Improving the combustion process of a homogeneous charge compression ignition engine running with triple fuel blend using response surface methodology


Ardebili S. M. S., CALAM A., SOLMAZ H., Böğrek A., Haşimoğlu C.

Journal of the Brazilian Society of Mechanical Sciences and Engineering, vol.46, no.8, 2024 (SCI-Expanded) identifier

  • Publication Type: Article / Article
  • Volume: 46 Issue: 8
  • Publication Date: 2024
  • Doi Number: 10.1007/s40430-024-05060-0
  • Journal Name: Journal of the Brazilian Society of Mechanical Sciences and Engineering
  • Journal Indexes: Science Citation Index Expanded (SCI-EXPANDED), Scopus, Aerospace Database, Communication Abstracts, Compendex, INSPEC, Metadex, Civil Engineering Abstracts
  • Keywords: Emissions, Ethanol, HCCI combustion, Modeling, Performance, Response surface method
  • Gazi University Affiliated: Yes

Abstract

In the present study, performance of an HCCI engine powered with ethanol/toluene/n-heptane tri-fuel blend was optimized by using response surface method.
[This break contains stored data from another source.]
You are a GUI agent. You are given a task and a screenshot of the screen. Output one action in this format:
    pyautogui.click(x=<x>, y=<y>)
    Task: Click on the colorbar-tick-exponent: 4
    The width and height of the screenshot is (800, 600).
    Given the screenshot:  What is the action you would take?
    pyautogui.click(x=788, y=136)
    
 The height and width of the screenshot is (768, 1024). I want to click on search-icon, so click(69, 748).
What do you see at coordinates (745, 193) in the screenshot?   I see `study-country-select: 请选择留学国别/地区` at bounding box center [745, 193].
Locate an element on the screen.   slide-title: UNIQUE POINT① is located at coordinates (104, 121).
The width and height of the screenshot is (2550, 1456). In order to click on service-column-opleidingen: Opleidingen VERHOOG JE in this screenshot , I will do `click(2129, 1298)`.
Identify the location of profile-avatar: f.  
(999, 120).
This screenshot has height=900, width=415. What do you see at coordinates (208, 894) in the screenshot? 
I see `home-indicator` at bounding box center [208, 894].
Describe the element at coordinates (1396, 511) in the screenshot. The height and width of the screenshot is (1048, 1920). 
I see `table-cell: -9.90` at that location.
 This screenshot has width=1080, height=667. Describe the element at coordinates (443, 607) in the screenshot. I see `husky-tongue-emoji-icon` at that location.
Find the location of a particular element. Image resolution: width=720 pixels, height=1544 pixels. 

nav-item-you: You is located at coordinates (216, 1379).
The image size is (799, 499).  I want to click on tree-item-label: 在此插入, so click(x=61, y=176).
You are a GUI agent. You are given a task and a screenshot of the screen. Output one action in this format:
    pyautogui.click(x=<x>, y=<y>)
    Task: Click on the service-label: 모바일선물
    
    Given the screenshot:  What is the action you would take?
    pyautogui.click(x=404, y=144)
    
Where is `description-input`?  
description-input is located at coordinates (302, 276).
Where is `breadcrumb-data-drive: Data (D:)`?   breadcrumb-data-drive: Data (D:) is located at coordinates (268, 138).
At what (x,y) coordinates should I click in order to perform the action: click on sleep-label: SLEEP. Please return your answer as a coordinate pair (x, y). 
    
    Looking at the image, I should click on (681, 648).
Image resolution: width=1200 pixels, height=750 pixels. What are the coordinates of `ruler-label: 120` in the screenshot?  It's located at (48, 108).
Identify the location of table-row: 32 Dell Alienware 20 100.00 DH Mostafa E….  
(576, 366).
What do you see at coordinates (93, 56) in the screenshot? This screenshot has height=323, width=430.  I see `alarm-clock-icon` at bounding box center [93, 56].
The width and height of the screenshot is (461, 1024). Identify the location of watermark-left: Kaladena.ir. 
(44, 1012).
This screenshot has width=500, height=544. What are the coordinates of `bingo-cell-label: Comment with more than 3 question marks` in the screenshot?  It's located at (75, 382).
The studied independent parameters were engine speed, lambda ratio, and fuel blends. The impact of these parameters on engine torque, COVimep, CA10, CA50, indicated thermal efficiency, IMEP along with emissions of NOX, CO, and HC comprehensively investigated. According to the results, the optimal HCCI engine operation condition was proposed as engine speed of 1343 rpm, lambda value of 2.29, and ethanol ratio of 22%. At this condition, the engine outputs, i.e., IMEP, COVimep, indicated thermal efficiency, CA10, and CA50, engine torque were estimated to be 4.21 bar, 4.28%, 0.37, 1.41 °CA, 4.62 °CA, and 8.2 Nm, respectively. The engine-out emissions, including HC, NOX, and CO emission, were predicted to be 243 ppm, 1.05 ppm, and 0.03%, respectively. The result indicates that using ethanol/toluene/n-heptane fuel mixture improved the HCCI combustion and NOX emission. The near-zero NOX emissions were recorded at all fuel mixture. However, enhancing ethanol ratio in the fuel blends showed an increase in CO and HC emissions. Overall, this study showed that response surface technique could be used as a promising method to model the HCCI engines.